Le due operazioni sono strettamente legate tra loro, dal momento che il filone "bolognese" sarebbe uno sviluppo dell'attività originaria, che vedeva Ferrara come "base logistica", dove veniva raccolto il provento delle incursioni in negozi di varie province di Veneto, Emilia e Romagna. Tra queste figura anche Rovigo. Non è, del resto, la prima volta che indagini su furti di bici portano dal Polesine a Ferrara.

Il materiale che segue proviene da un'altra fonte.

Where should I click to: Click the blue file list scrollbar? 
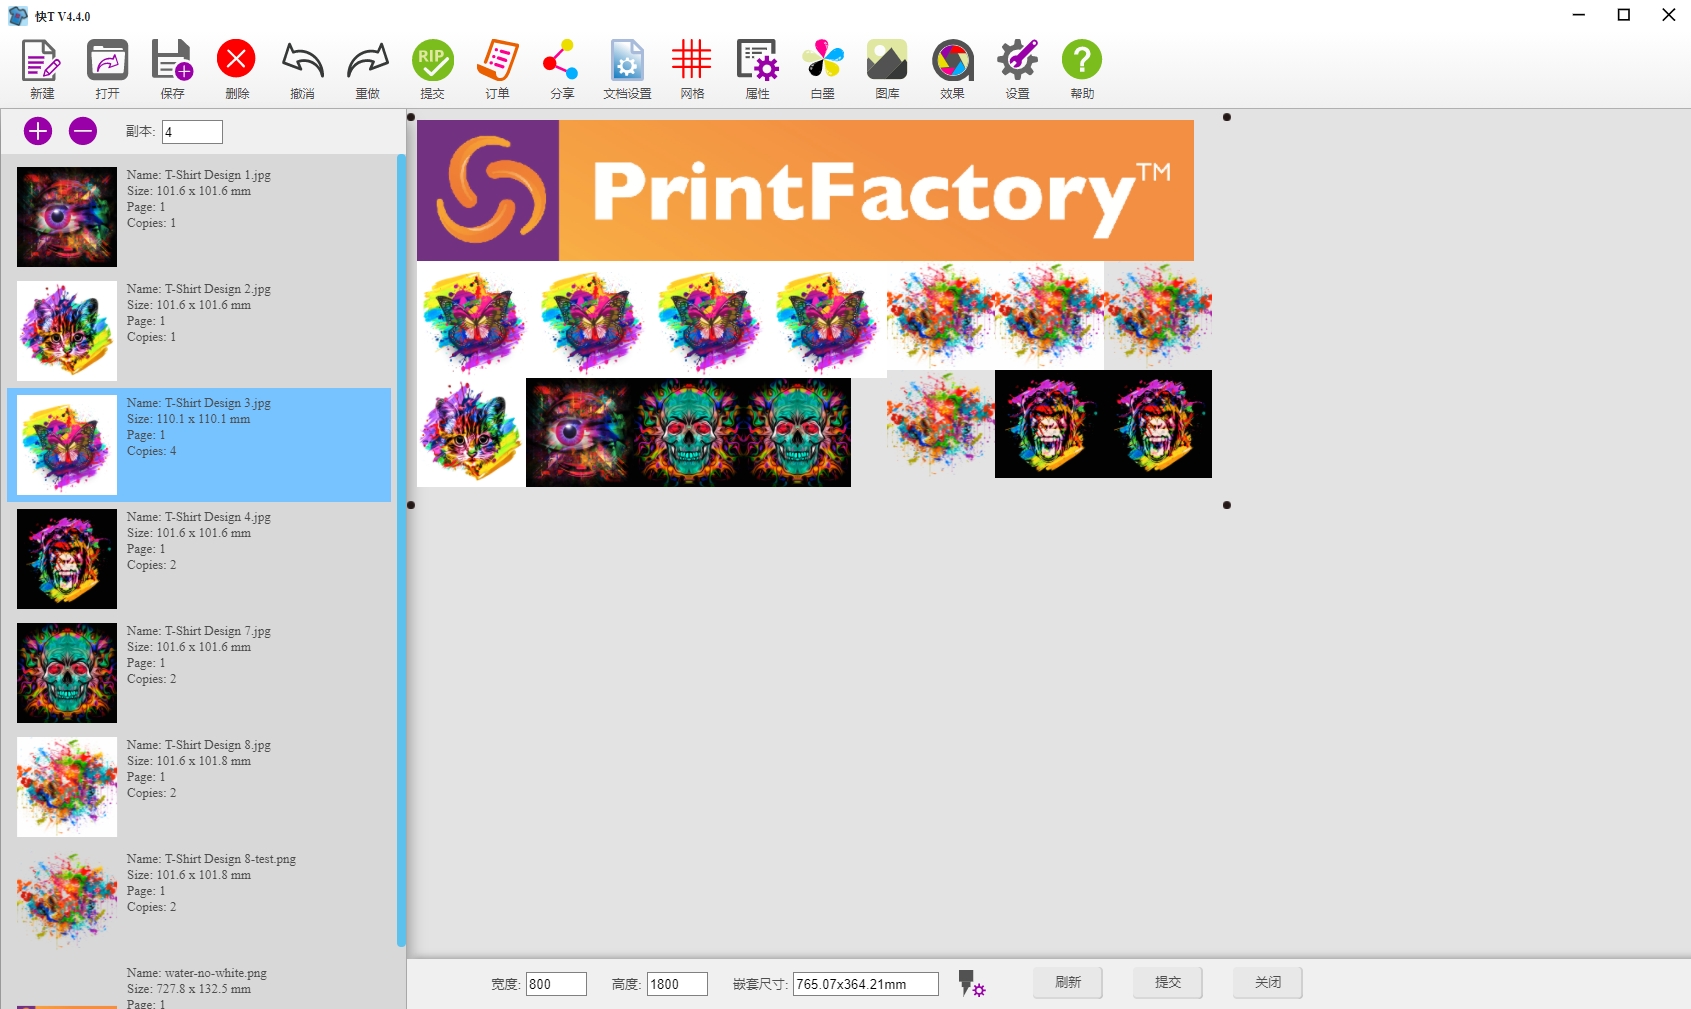401,550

Prima ad ottobre (LEGGI ARTICOLO), poi a novembre (LEGGI ARTICOLO), infine a dicembre (LEGGI ARTICOLO), erano emersi furti e razzie di questo tipo, con i colpi commessi in Polesine e il ritrovamento della refurtiva avvenuto a Ferrara. 

I componenti dei due gruppi sgominati tra maggio e agosto sono provenienti da Moldavia, Ucraina e Romania. Avrebbero messo a segni decine di furti, in ognuno dei quali sarebbero stai visitati a negozi di bici oppure condomini i cui garage venivano forzati e svuotati di tutta la merce rivendibile: dagli attrezzi per il giardinaggio o per il fai da te, sino alle bici, appunto.

La tecnica preferita consisteva nel praticare un buco nella basculante, per poi aprire la porta. In questo modo, in una sola notte venivano effettuate decine e decine di incursioni. I gruppi, secondo quanto ricostruito dagli investigatori, coordinati dal sostituto procuratore Ciro Alberto Savino, si muovevano a bordo di auto rubate, che venivano impiegate per due o tre giorni: il tempo necessario prima che venissero segnalate e le loro targhe immesse in banca dati.

Due gruppi organizzatissimi, quindi, che, una volta raccolta una certa mole di refurtiva, trasportavano tutto nell'Est Europa per la vendita.